The fIO system will also be of value for studies of other enteric pathogens, where it could help to address open questions of their biology, difficult to study in animals. These include other coccidia besides T. gondii^69^, other protozoa such as Giardia sp. and Cryptosporidium sp.^70,71^ but also feline viruses, including feline coronaviruses^17,72,73^.
Current challenges of the culture model with regard to T. gondii’s sexual development
To our knowledge, this study presents the first description of cat duodenal organoid cultures, whereas previous reports have been limited to ileal and jejunal organoids^16,17,19^. While we also generated organoids from a second animal and successfully established organoids from the jejunum and ileum as well, these were not investigated further. Thus, whether our protocol is particularly effective for duodenal organoids versus other intestinal sections needs to be evaluated.
The ODMs resembled the intestinal epithelium, but showed a limited degree of differentiation and cell type variety. Although gametocytes have only been reported in feline enterocytes^74^, other cell types may secrete factors required for parasite development. Further differentiation may be achieved using air-liquid interface (ALI) conditions, in which the top medium layer is removed. The life cycle of C. parvum has been recapitulated using intestinal organoids, and ALI conditions drove monolayer differentiation and improved C. parvum growth compared to submerged cultures^14^. The small intestinal epithelium experiences relatively low oxygen levels (~2–3%) compared to those present in standard culture systems (~21%), and such hypoxic conditions can influence cellular physiology^75^. While we did not investigate the effects of varying oxygen levels, incorporating hypoxic culture conditions or oxygen gradients represents important avenues for future research. In addition, they could also constitute physiological cues that are involved in sexual differentiation.
We assessed the developmental progression of in vitro-generated merozoites using the 2xAP2 KD strain. As such, the findings are limited to this strain and may not be generalizable to other engineered strains that induce the expression of sexual stages^6–9,76^ or in vivo merozoites. Continuous degradation of AP2XII-1 and AP2XI-2, while crucial to reach the merozoite stage, may disrupt the regulatory cascade required for further maturation. A potential approach to assess this would be transient AP2 depletion, allowing their presence at later stages. However, accurately timing the expression of transcription factors in individual parasites throughout their developmental progression – which may not be synchronous across the culture – could be important but not easy to achieve.

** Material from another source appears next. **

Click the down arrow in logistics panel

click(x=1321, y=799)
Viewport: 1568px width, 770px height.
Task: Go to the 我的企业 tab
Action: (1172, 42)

Another challenge that needs future consideration was the unexpected sensitivity of cat ODMs upon longer incubation periods with IAA (>48 h), consistent with recent results with mouse intestinal organoids^77^. Alternative inducers like 1-naphthaleneacetic acid^78^ or 5-Ph-IAA together with the new Auxin 2 system^79^ might be more suitable for long-term cultivation but require prior evaluation or implementation in T. gondii.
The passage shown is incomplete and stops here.